US election: What the fund managers are saying, November 2016

In the second big, unexpected political outcome of 2016, Donald Trump was voted in as the 45th president of the United States of America yesterday. Markets saw an initial sell-off globally; however, as the day wore on reactions moderated somewhat and at the time of writing (just after lunch on Wednesday) the UK stock market is broadly steady.

Responses to the result vary from uncertainty over emerging markets and extremely cautious views on US (and global) growth prospects in line with Trump's protectionist rhetoric to more upbeat economic forecasts based on the cutting of corporate taxes and a predicted surge in infrastructure and defence spending. We take a look at what some of our most held fund groups are saying.
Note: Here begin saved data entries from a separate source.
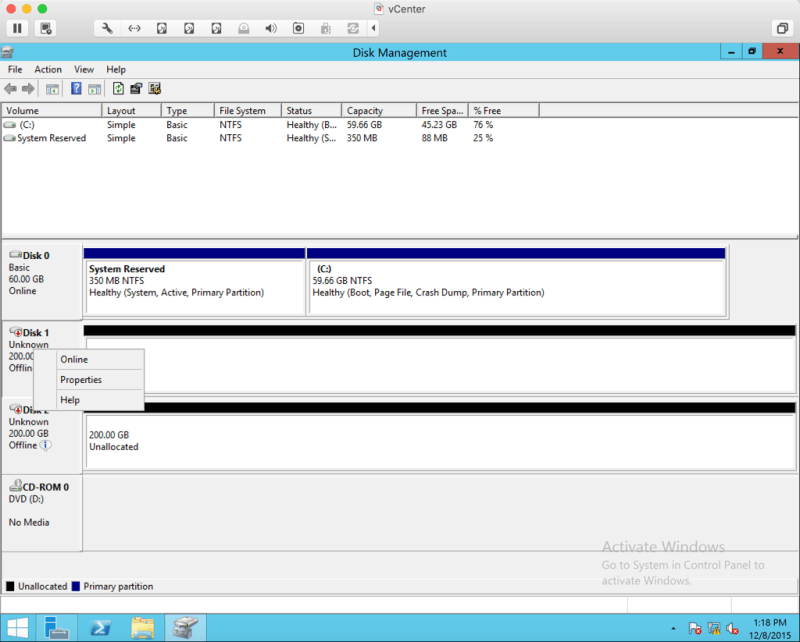The width and height of the screenshot is (800, 642).
Task: Open PowerShell from the taskbar
Action: tap(100, 627)
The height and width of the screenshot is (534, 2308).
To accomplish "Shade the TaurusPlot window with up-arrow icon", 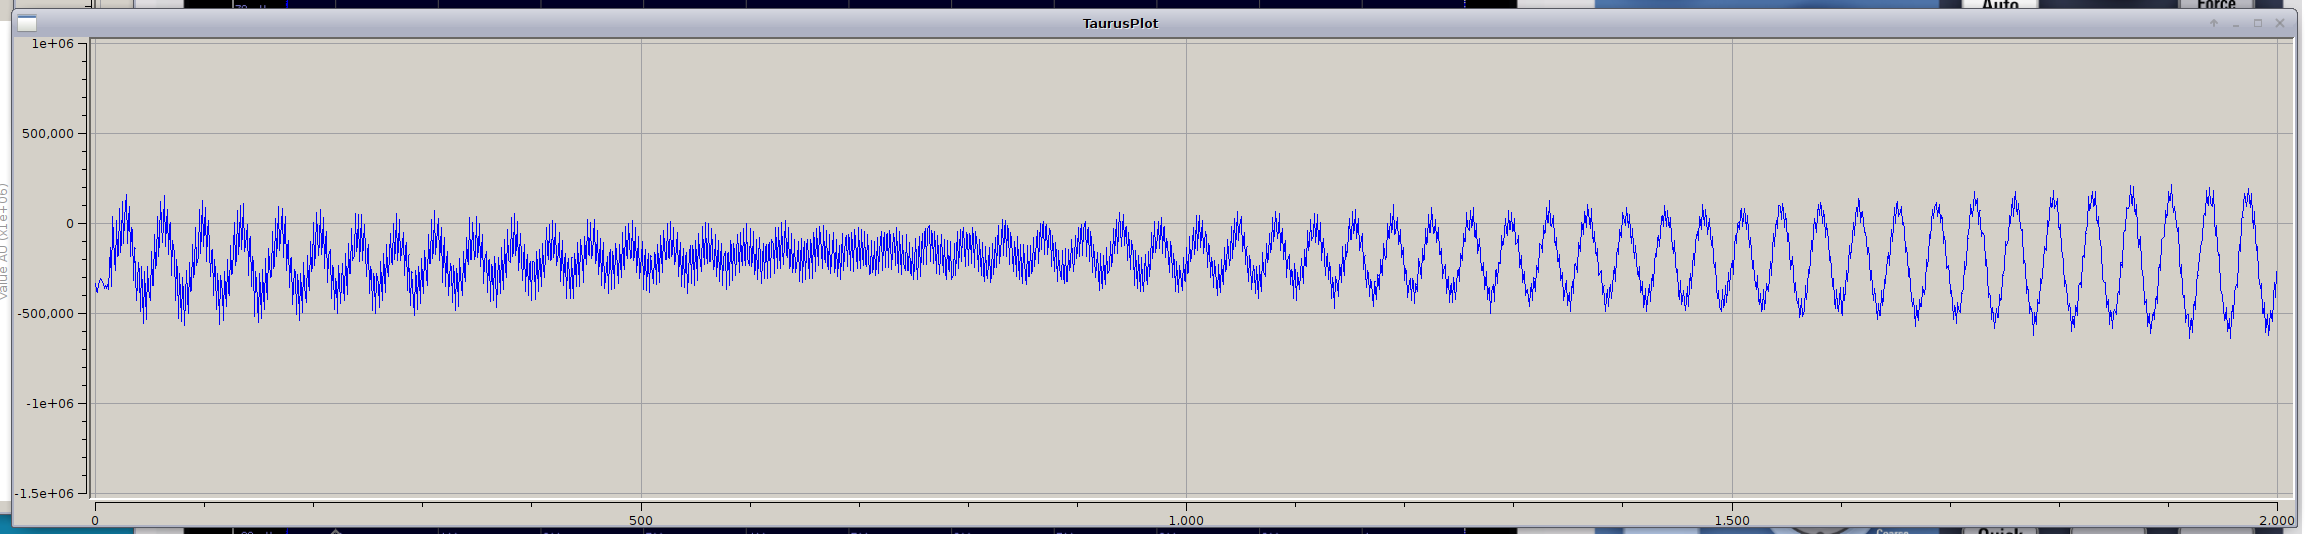I will click(x=2214, y=23).
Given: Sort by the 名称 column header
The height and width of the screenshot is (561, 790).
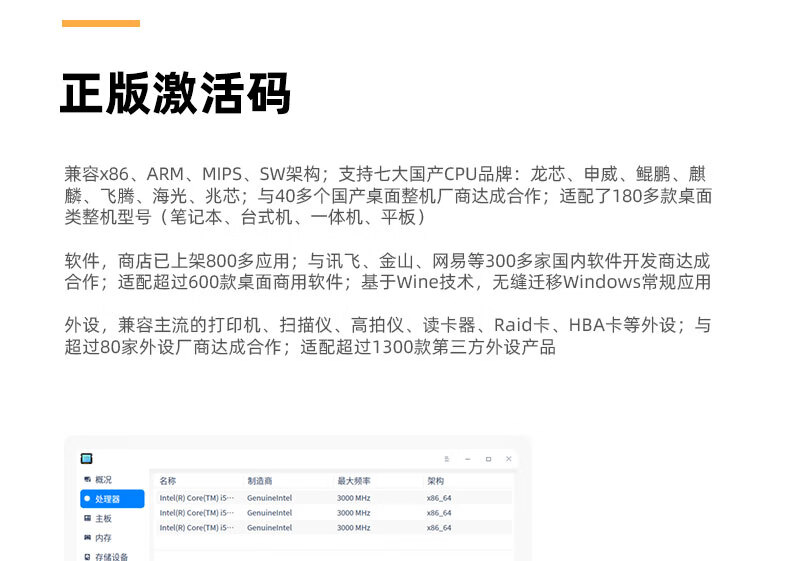Looking at the screenshot, I should click(168, 481).
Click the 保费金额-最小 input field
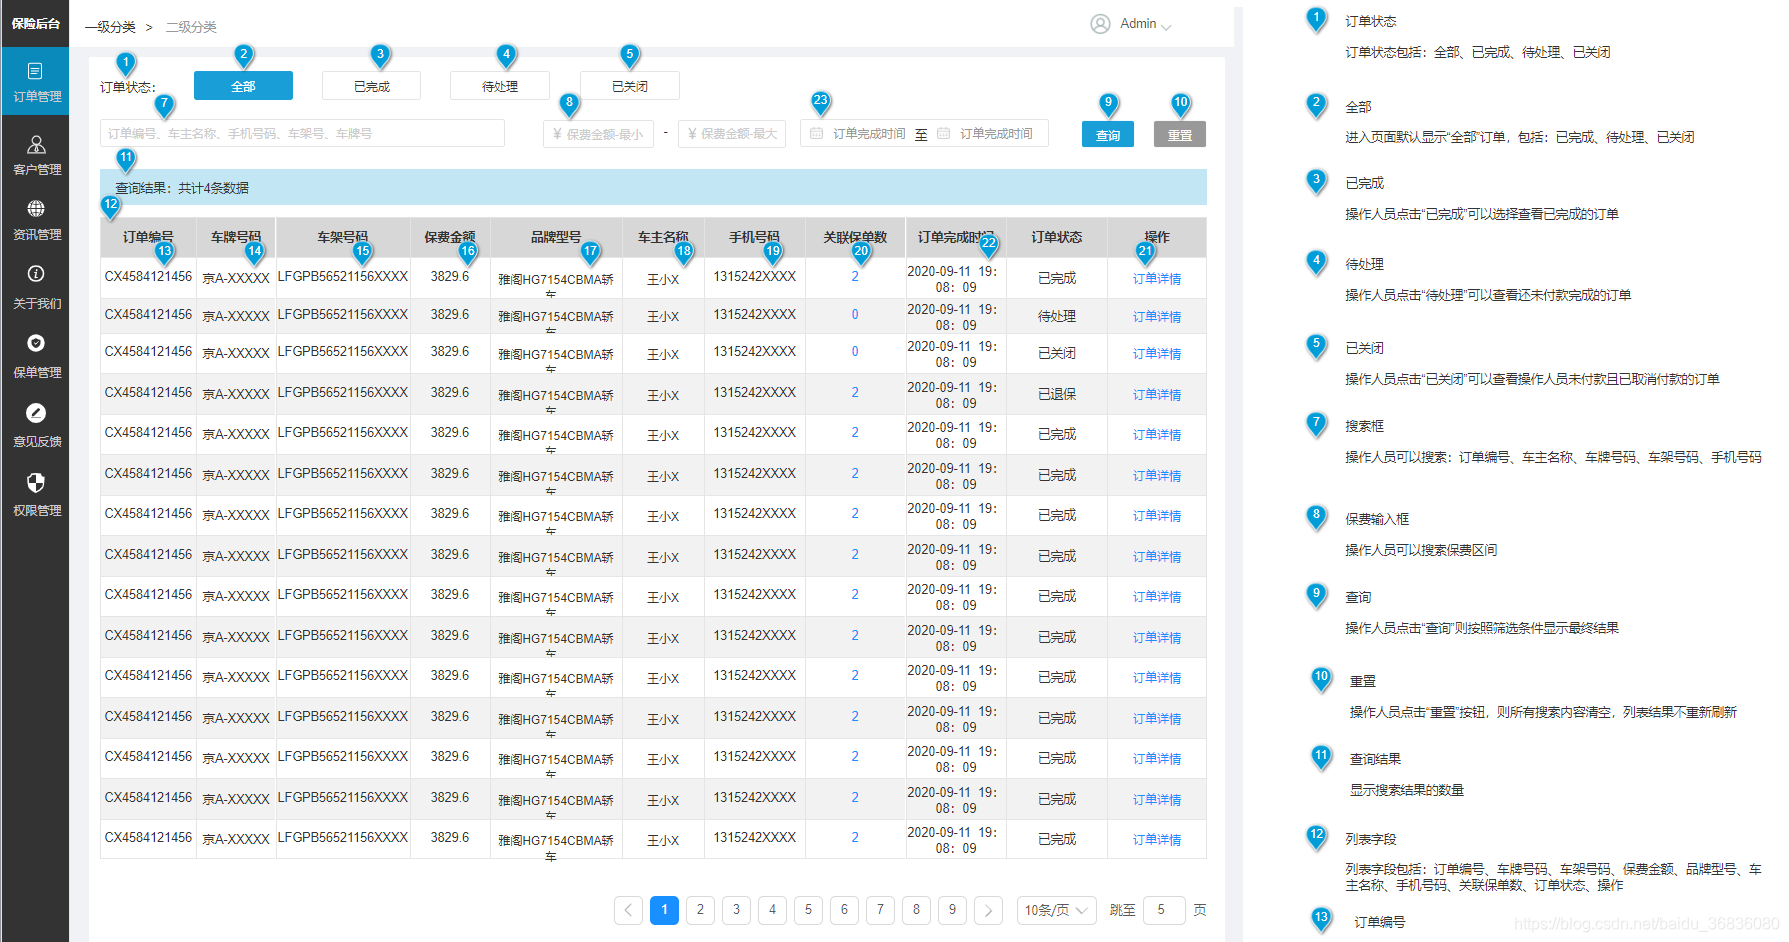1789x942 pixels. point(598,134)
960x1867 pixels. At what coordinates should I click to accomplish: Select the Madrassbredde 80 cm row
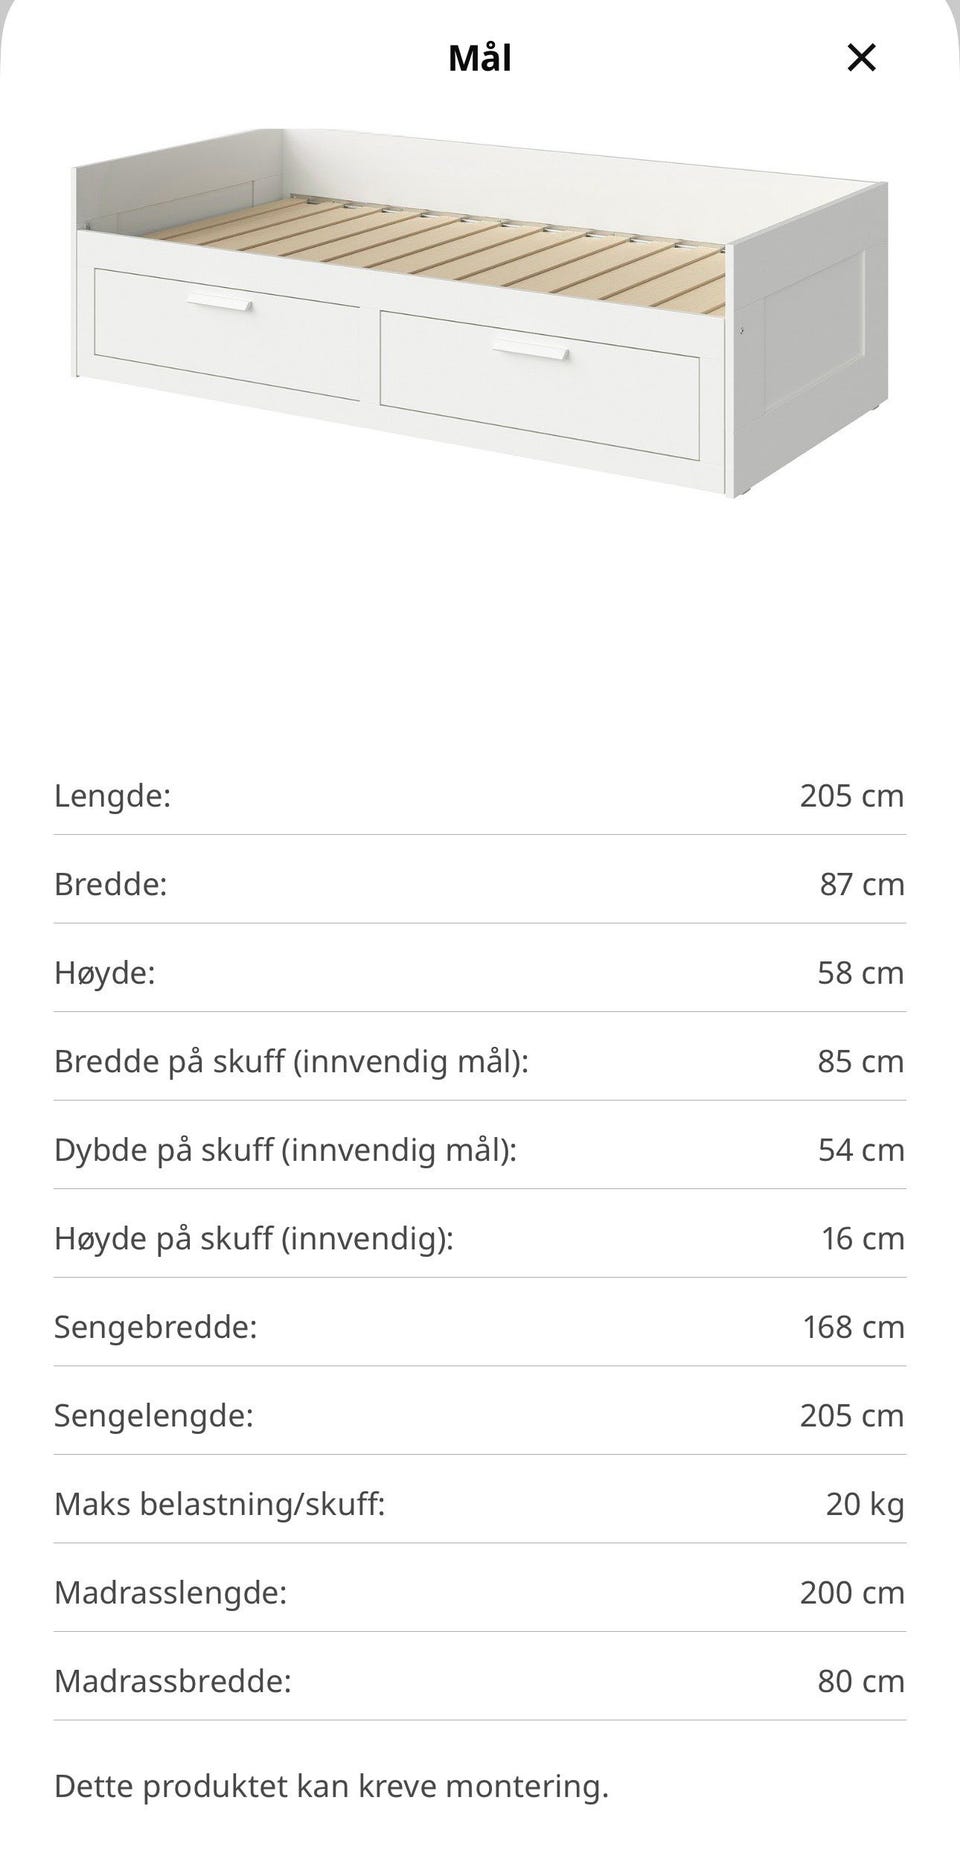tap(480, 1681)

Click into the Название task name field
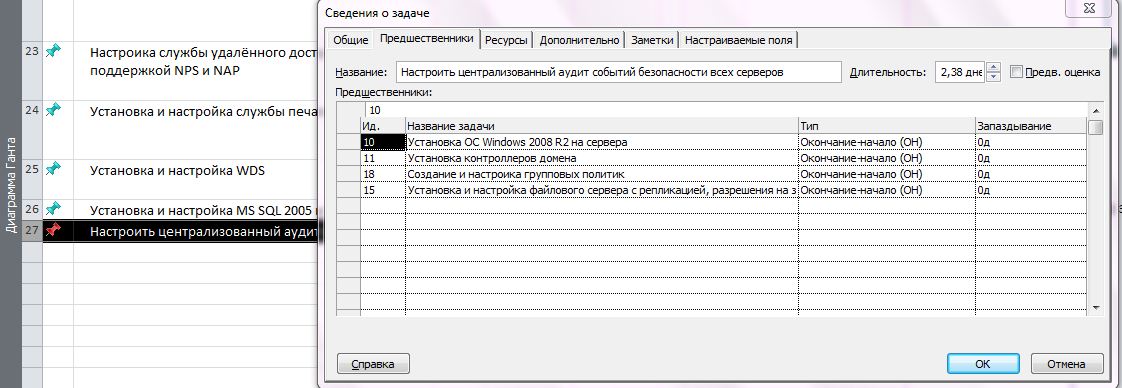(x=618, y=72)
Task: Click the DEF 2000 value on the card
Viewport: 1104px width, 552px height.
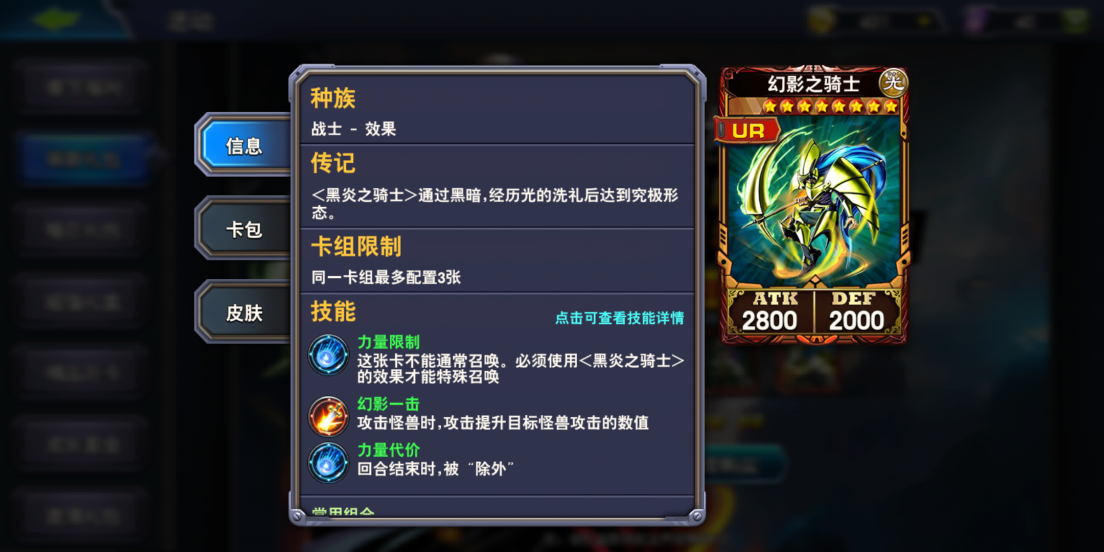Action: tap(856, 320)
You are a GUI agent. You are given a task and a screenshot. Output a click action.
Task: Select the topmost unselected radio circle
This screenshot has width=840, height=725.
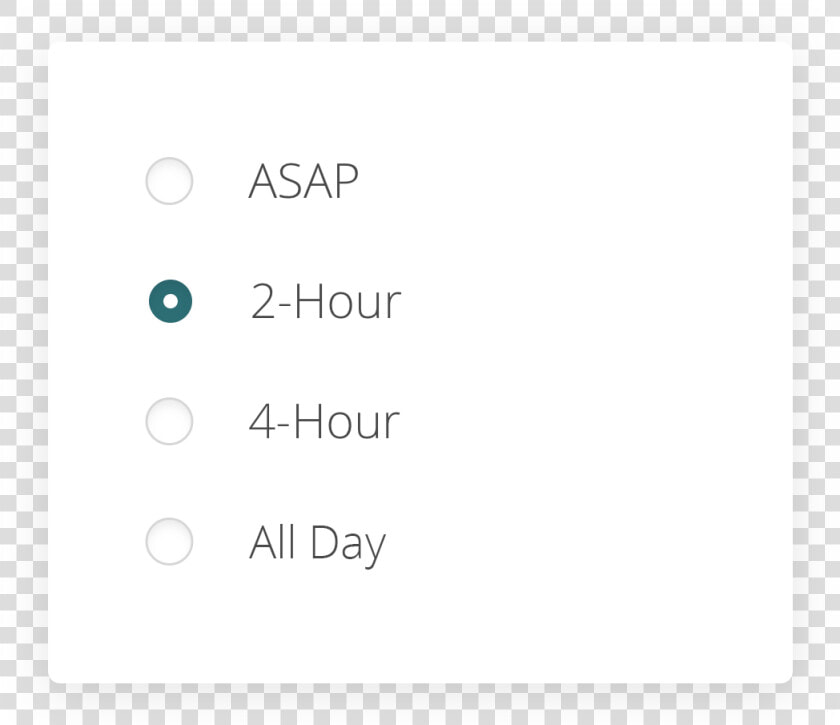point(169,181)
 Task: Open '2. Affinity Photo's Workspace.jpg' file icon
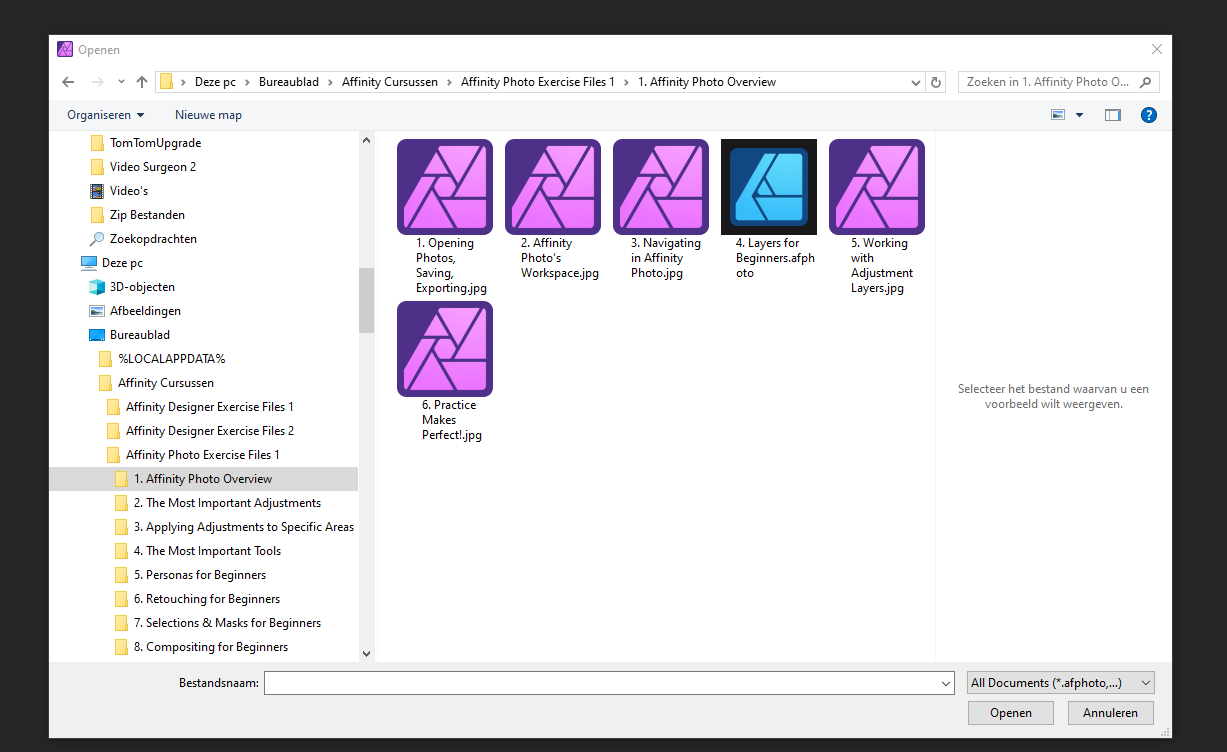click(552, 187)
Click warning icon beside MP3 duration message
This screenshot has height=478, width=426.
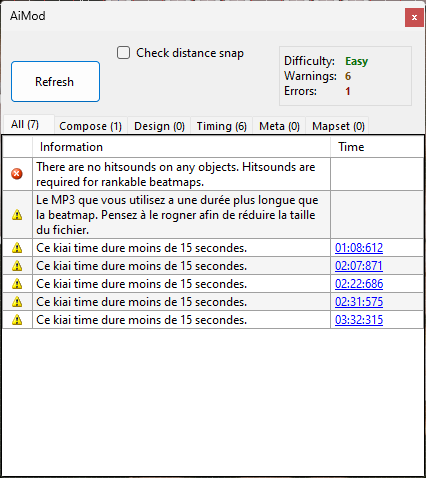pos(17,215)
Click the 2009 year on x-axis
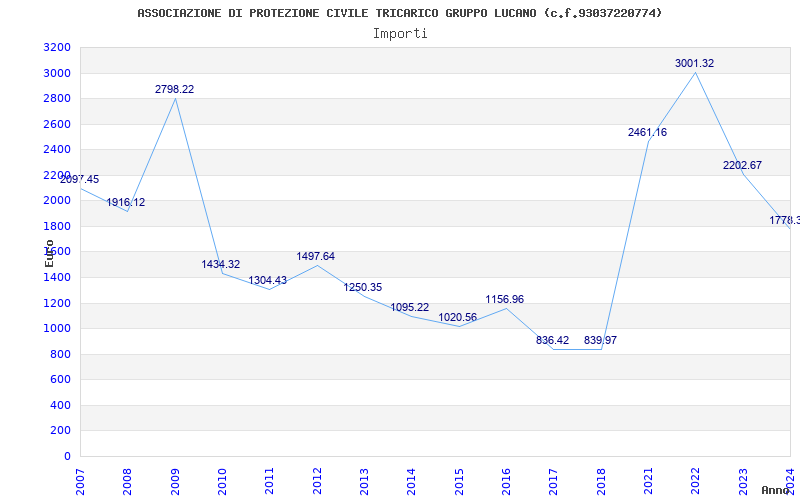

Rathbones; James Thomson, fund manager

“Investors and the media usually overestimate political impacts on financial markets. Since 1932, the average return of the S&P 500 one month after a US election is -1.0%. After the shock of president Trump dissipates, markets will calm and could potentially cheer the business-friendly rhetoric and policies of both the candidate and the Republican party.   
“If economic and stock market uncertainty increases, it just pushes off rate hikes. In fact, the chance of a rate hike in December (implied by US dollar swaps) has now dropped to just 25%. Trump wants to lower personal and business income tax drastically. Tax cuts get spent, so this should be good for consumption. Also, he will likely reduce the tax take on stranded cash held overseas, a boon for many US companies which will be able repatriate hundreds of billions of dollars back to shareholders.”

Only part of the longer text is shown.